(Collected data)
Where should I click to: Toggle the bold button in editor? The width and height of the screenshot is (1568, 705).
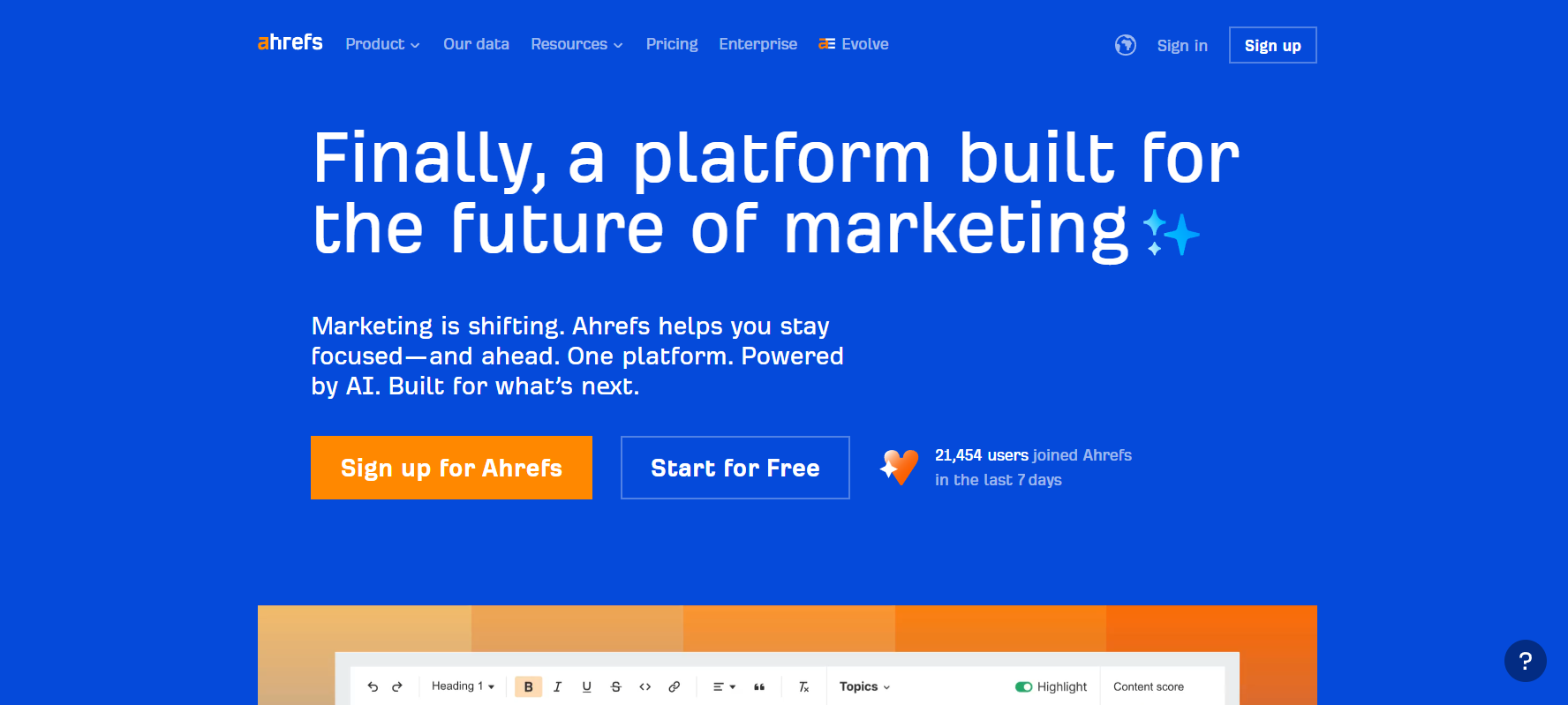528,686
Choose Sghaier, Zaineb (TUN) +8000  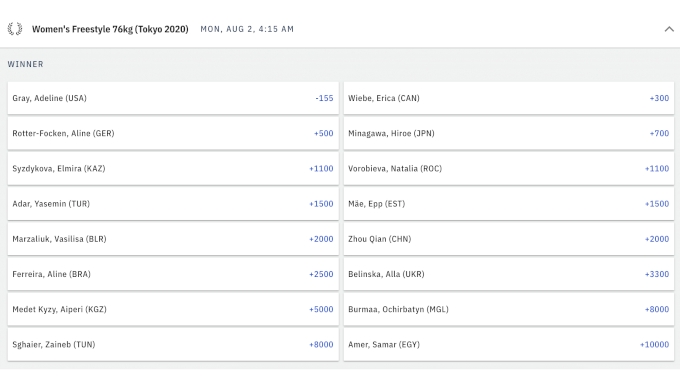pyautogui.click(x=173, y=344)
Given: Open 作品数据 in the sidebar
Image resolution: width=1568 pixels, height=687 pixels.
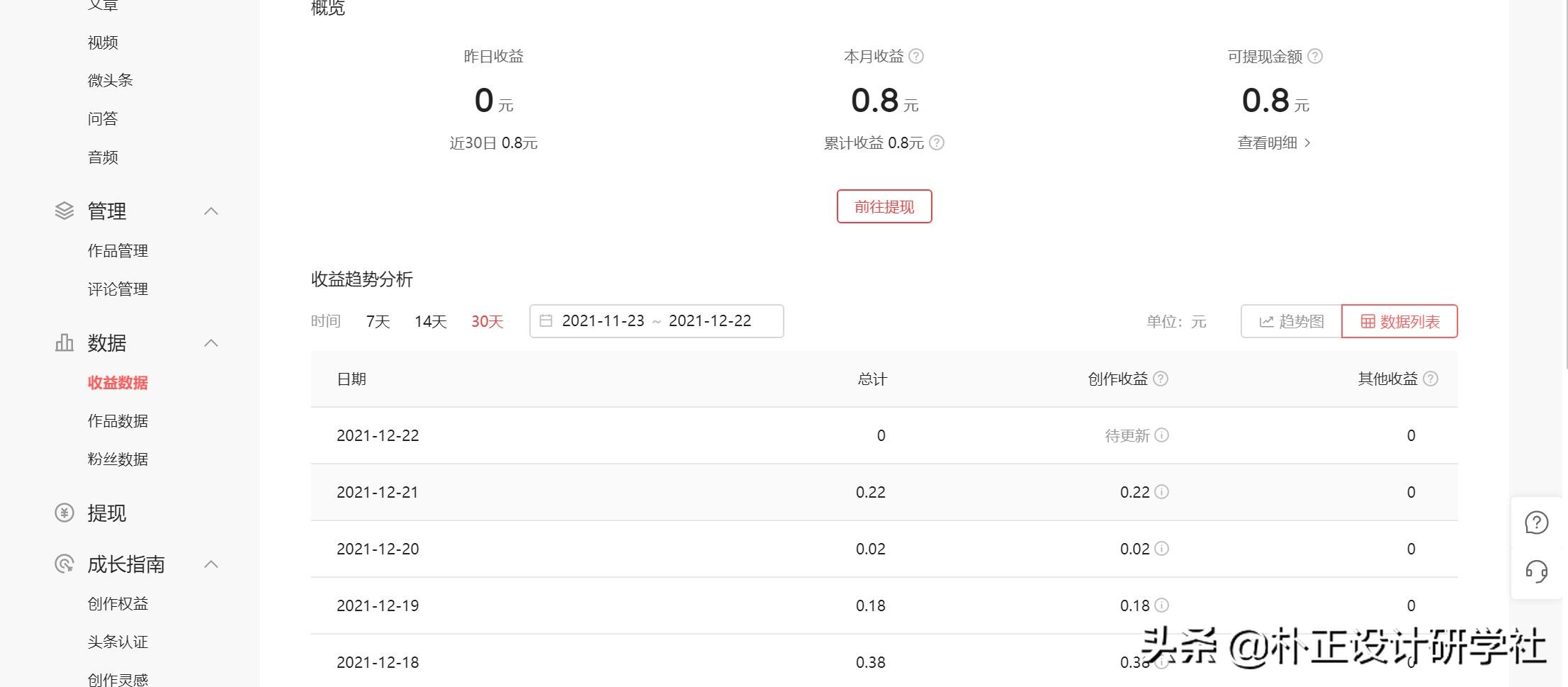Looking at the screenshot, I should (x=118, y=420).
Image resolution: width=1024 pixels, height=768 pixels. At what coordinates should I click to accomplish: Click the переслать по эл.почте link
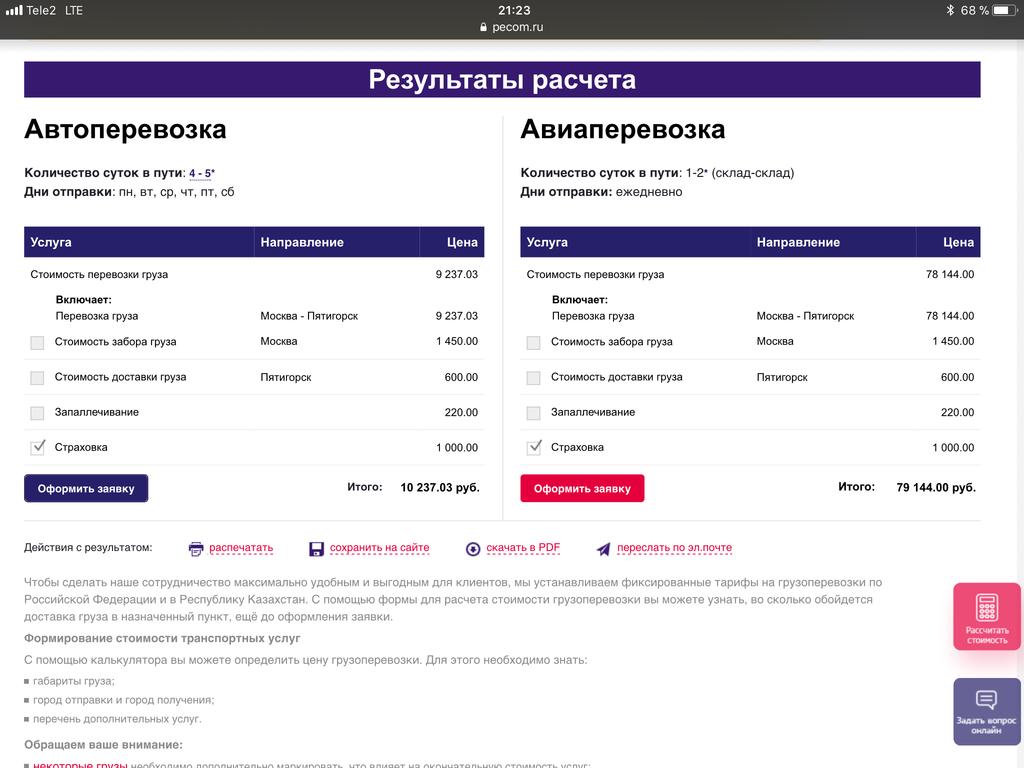674,548
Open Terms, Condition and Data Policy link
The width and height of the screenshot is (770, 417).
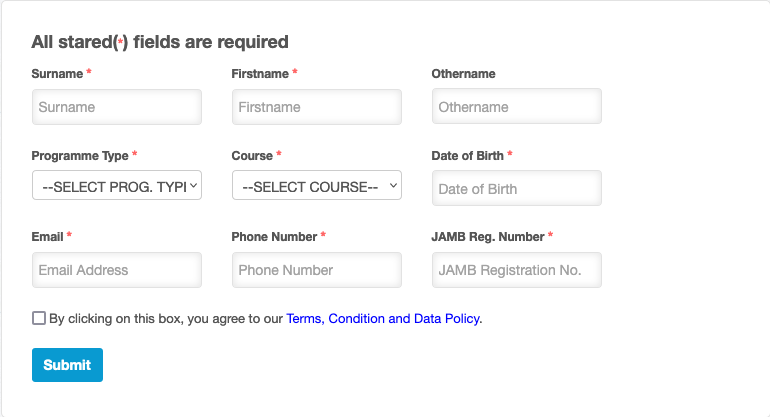tap(383, 319)
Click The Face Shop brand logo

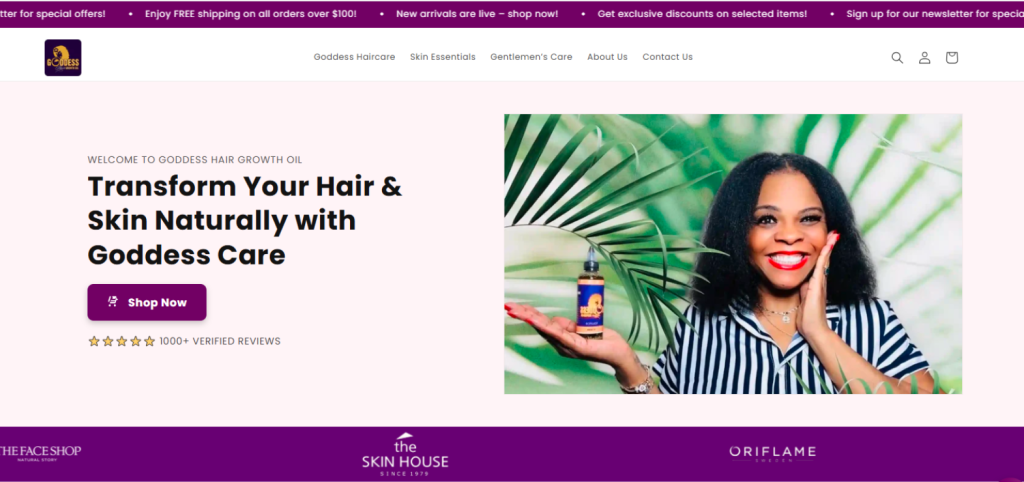pos(40,452)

• **Exercise objective**
Respond with a number only, please: how many lines in this data include the word "Open".

• **Answer to the problem**
2